Recent research published in the New England Journal of Medicine adds new Class I evidence to the literature regarding treatment of complex cases of traumatic brain injury (TBI).1
The study, led by Peter J. Hutchinson, PhD, FRCS (SN), of the University of Cambridge, enrolled 408 patients with TBI aged 10-65 years with refractory intracranial hypertension (intracranial pressure >20 mmHg despite tiered therapy). Patients were randomized to receive either decompressive craniectomy or aggressive medical management, with the primary outcome measured using the Extended Glasgow Outcome Scale (GOS-E) at 6 months.
The results showed a significant difference between outcomes in medical vs surgical arms, estimating an increase of 22 survivors per 100 surgeries with only 8 of the additional survivors having GOS-E > 4. In other words, of the additional survivors in the surgical arm, more than half required around the clock care, with one-third achieving a vegetative state.
In an accompanying editorial,2 Lori Shutter, MD and Shelly Timmons, MD, PhD highlighted the incremental value of the RESCUEicp data in furthering the understanding of effective management in an area where limited Level I data currently exists.3 They emphasized that the data shows decompressive craniectomy can help reduce refractory intracranial hypertension which is often not controlled fully by medical measures, but questioned to what end?
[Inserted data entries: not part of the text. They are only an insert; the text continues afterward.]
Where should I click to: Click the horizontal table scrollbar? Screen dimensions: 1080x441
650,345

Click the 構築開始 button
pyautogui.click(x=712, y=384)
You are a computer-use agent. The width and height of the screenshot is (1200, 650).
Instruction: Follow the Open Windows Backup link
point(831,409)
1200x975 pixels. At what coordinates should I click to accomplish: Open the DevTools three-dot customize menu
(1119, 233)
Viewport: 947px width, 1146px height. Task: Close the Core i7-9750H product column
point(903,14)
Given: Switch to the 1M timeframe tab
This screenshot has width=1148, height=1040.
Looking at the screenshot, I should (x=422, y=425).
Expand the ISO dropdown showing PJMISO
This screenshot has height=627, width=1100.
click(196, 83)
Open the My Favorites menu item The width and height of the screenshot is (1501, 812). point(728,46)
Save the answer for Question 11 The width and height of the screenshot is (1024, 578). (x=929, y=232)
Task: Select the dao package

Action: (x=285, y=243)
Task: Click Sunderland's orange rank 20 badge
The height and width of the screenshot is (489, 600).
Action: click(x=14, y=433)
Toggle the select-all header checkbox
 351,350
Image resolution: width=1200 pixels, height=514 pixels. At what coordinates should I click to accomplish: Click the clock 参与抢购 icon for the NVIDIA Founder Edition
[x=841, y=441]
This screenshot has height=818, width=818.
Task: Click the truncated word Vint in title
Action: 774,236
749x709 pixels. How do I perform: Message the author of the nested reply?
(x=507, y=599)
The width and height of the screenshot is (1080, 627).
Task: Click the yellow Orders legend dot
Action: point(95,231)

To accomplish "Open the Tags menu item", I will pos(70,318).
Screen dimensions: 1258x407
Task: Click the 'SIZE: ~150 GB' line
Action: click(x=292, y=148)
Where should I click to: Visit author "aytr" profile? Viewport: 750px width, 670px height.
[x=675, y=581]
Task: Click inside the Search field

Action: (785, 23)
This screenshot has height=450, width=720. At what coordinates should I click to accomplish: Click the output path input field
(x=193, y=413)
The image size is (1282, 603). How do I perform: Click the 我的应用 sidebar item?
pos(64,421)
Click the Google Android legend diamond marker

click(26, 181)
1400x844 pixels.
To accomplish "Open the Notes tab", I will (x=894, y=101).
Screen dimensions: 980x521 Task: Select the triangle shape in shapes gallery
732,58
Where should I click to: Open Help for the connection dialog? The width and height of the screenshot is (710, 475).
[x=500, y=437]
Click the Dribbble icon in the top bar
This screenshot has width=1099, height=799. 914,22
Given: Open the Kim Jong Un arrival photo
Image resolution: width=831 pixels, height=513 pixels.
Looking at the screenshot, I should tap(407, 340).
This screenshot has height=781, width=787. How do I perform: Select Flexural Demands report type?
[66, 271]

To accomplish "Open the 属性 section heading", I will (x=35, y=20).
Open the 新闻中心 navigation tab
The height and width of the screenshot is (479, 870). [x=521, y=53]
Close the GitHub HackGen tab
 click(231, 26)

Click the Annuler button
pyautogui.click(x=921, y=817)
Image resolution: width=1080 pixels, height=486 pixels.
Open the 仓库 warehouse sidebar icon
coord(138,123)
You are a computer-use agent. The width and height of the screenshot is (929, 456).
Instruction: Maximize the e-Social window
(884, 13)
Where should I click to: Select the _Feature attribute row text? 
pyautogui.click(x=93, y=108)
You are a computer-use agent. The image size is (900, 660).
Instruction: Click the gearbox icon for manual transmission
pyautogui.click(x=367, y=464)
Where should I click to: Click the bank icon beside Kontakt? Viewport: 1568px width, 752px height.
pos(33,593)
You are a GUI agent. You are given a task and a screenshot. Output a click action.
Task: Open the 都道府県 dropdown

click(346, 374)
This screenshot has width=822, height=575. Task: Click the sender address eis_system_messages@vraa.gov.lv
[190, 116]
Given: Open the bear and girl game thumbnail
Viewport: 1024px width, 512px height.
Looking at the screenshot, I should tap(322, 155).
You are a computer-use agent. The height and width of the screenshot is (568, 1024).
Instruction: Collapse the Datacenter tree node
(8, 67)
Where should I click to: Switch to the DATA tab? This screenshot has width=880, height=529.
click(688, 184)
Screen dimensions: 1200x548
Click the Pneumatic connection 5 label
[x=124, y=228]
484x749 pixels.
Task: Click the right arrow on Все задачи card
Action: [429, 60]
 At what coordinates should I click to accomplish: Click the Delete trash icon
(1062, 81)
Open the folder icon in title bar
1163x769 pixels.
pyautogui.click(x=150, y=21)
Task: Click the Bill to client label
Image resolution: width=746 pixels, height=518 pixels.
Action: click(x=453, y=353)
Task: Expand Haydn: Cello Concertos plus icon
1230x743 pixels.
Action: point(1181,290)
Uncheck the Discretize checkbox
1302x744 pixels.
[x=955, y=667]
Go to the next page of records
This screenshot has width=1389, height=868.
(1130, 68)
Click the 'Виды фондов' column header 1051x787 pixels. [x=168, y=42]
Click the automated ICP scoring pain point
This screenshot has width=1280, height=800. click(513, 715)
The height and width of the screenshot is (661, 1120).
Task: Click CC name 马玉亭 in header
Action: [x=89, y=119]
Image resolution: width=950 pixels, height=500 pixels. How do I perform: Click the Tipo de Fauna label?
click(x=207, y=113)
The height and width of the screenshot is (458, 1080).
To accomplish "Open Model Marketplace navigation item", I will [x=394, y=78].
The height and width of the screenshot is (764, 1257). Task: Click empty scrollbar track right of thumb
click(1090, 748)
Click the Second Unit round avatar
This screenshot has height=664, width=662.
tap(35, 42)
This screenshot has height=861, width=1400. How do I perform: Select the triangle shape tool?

After considering issues of expected quality of life after neurologic injury, the authors called for more investigation to identify those who would most benefit from surgical management.
TBI represents a heterogeneous disease entity which is often complicated and proven difficult to study. The most current guidelines3 published this year acknowledge the multifactorial nature of injury, treatment, and outcome, calling for novel approaches in research design and guideline development. As part of this new approach, the Brain Trauma Foundation has adopted a model of continuous revision of guidelines, with an anticipated update after the results of RESCUEicp have been analyzed.
Currently, early bicoronal craniectomies are not recommended to improve outcomes. Likely, decompressive craniectomy for refractory traumatic intracranial hypertension cannot be recommended for routine use in severely traumatized brains until a sub-group of TBI patients who are likely to benefit from such a procedure can be identified.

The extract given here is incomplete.